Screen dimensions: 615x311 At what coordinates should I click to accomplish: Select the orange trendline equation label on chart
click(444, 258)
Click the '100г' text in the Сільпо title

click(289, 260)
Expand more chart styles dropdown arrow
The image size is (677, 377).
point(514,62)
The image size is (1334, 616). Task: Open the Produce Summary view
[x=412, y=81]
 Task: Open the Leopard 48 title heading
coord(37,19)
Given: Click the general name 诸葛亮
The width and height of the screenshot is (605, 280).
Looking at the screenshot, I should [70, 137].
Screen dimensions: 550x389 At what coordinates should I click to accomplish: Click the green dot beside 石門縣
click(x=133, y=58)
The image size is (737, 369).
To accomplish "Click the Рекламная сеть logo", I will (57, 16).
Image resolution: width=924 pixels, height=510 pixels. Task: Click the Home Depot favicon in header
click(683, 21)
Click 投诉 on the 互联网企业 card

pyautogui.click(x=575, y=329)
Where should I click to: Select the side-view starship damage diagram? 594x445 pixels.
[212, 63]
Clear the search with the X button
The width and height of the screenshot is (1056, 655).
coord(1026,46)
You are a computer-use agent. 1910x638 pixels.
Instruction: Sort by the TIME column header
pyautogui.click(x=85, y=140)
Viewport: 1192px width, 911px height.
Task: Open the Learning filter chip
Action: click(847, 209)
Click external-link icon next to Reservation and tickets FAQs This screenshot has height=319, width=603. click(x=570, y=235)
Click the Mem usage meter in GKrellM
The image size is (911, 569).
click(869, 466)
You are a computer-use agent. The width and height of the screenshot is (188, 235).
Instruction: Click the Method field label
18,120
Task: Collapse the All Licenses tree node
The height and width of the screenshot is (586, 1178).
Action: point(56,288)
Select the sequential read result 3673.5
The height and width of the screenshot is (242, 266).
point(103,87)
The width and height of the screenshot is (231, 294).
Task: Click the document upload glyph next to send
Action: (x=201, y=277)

= = = = = = =

Identify the lines in the records above that contain the word "agent", then state how many there are and nothing more.

Response
2